Guide to Starting a Successful Lunch Spot in San Francisco

Starting a business is and has never been easy. There are many factors to consider and you need to have a solid plan to really be successful. Follow this guide closely and you will be well on your way to running a successful lunch spot in San Francisco.

Price your menu appropriately

First consider the cost of your ingredients, labor, and overhead – this is called your Cost of Goods Sold (COGS) and it is totally irrelevant when pricing out your menu. Generally around $18 for a sandwich is a reasonable price. Remember if your prices are too low, the meal will be perceived as cheap and lower quality, so try to make sure your customers feel like they just got mugged.
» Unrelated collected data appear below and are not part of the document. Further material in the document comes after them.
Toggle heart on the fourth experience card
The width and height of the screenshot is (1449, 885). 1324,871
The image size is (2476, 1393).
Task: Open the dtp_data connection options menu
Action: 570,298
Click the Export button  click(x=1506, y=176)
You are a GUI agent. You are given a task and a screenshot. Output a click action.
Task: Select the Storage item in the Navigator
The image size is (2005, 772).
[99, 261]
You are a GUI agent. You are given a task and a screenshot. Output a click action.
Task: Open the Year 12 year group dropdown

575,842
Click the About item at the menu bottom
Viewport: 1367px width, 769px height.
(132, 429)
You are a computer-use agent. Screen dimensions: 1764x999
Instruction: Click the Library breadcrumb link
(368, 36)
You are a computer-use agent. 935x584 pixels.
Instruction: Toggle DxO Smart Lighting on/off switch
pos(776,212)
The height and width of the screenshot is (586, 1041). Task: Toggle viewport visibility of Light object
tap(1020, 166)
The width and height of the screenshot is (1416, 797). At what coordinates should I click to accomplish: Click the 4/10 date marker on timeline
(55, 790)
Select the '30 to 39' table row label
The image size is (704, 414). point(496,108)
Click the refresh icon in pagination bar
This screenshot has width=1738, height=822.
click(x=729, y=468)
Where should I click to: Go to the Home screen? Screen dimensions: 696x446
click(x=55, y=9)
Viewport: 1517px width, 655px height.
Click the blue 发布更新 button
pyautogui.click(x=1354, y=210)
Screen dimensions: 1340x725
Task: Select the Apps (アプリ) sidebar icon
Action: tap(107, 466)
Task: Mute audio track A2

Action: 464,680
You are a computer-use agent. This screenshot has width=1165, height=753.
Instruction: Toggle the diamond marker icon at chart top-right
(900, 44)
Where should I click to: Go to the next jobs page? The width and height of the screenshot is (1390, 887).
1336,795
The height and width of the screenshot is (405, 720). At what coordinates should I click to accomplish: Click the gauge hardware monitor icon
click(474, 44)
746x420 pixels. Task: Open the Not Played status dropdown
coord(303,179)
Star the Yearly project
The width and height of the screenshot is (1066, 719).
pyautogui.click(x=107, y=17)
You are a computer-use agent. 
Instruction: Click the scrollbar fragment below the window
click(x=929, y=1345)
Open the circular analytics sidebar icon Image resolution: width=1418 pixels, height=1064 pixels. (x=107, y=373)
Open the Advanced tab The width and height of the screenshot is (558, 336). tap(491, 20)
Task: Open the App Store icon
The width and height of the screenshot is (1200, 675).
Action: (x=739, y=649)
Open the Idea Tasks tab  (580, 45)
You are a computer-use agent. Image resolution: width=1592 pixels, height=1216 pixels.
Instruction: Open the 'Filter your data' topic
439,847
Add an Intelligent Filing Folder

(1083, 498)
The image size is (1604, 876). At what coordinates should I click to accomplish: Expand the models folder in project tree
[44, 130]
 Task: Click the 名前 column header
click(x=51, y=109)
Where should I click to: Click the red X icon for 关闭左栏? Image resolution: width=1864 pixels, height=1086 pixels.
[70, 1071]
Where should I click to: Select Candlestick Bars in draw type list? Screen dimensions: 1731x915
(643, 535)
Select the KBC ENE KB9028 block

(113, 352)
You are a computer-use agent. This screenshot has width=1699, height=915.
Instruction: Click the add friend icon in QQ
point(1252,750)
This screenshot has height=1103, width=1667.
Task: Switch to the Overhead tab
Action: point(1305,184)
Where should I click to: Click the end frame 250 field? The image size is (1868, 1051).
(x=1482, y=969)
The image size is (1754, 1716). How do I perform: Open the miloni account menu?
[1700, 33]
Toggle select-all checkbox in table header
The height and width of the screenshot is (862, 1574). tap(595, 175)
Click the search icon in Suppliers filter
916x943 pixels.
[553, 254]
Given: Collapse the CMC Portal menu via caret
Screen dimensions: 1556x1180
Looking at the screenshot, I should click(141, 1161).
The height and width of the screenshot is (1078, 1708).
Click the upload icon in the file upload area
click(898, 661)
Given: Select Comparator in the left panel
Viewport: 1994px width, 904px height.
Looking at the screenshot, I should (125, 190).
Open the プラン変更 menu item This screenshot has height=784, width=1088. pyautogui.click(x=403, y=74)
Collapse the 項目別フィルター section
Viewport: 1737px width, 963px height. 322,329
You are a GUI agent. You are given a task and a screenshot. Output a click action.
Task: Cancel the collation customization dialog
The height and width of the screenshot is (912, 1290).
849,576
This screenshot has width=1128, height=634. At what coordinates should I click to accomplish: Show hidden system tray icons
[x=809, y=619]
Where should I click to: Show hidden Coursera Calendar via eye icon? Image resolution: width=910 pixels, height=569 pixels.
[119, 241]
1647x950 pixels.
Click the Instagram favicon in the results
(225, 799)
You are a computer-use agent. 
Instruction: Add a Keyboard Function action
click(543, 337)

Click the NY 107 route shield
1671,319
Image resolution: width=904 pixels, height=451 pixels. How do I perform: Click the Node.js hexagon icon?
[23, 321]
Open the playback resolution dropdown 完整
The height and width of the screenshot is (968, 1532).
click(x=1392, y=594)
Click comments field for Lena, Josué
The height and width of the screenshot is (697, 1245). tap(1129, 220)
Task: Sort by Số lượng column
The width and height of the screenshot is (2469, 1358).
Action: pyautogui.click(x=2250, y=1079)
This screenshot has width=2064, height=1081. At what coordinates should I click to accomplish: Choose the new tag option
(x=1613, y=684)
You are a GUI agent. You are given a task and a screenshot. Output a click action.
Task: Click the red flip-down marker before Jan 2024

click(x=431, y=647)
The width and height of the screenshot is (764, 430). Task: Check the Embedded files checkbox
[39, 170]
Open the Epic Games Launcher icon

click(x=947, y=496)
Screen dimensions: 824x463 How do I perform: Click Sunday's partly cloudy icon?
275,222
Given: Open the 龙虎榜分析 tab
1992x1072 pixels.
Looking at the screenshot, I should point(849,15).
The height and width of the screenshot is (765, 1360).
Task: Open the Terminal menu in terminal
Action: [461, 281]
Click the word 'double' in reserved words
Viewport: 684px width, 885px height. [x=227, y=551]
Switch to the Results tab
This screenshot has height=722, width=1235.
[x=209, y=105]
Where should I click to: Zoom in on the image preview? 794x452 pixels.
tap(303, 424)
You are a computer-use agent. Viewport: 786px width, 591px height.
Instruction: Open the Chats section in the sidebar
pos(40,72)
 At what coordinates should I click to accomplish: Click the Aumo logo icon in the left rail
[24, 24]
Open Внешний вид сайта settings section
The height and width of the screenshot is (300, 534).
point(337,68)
Add unique ingredients to the menu items

Horse tongue with roasted fennel, sriracha whipped cream and maple-bacon relish sounds mouthwatering doesn’t it? Adding obscure ingredients to your menu will further justify your prices being slightly higher than a used car. When you’re drawing up the menu, feel free to make up words to list as ingredients. A good way to think of it is the more confused your customers are the less likely they’ll be to complain. If they do complain you can just tell them that they have an unrefined palate.

Choose a memorable theme

This is one of the most important things that you’ll do when planning the business. Having a memorable theme is important as it will create a mental anchor for your patrons and will encourage repeat business. I generally like to be subtle when picking a theme for my businesses. My most famous restaurant is called “Gumshoe” and the theme is that we have thousands of used gumballs applied to the floor. Our theme works well because patrons notice it immediately upon entering the restaurant and it really sticks out as unique in their minds. This theme has a side benefit in that our customers tend to spend more money while they’re inside since their feet are stuck to the floor and it is very difficult for them to leave.

Generate a buzz

If you’ve been following the rest of the tips so far this part shouldn’t be too difficult. Your goal here should be to get a line going out the door, down the sidewalk, and around the block. Ultimately you want passersby to not know why there is a line. This will cause them to wait in the line. The line should be so intrusive to the flow of foot traffic that people have no choice but to stand in it if they want to get past your location – this is a very common tactic used by restaurants in San Francisco. If you’re unable to initially generate some buzz, consider hiring people from the internet to congregate outside of the building. You can offer to pay them with your sandwiches that cost more than what a minimum wage job pays.

Don’t offer public restrooms

You’d be doing yourself a great disservice if you offer public toilets. While a restroom may seem like it would be convenient, plumbing bills can be very expensive and can wreck your business. Not having a bathroom also ensures that you always have employees available to make sandwiches since you won’t have to worry about them taking unnecessary breaks from work. Not having bathrooms works especially well if the theme that you chose is sanitation-related.

Get some Yelp reviews

Like it or not, positive yelp reviews are vital to any local business these days. Whenever it seems like a customer has a good experience, encourage them to get online and post about it. Likewise, negative reviews can ruin your business as people will be less likely to visit. Whenever it seems like a customer has a negative experience, you should try to get their personal information so that you can call them and yell at them if they give you a bad review. Most people don’t really care about their privacy, but not everyone is willing to fork over their personal information to restaurants. In these rare cases, unfortunately you’re just going to have to pay Yelp to take them down. Unfortunately this is very expensive. The cost to remove a negative review is about 4 and a half sandwiches.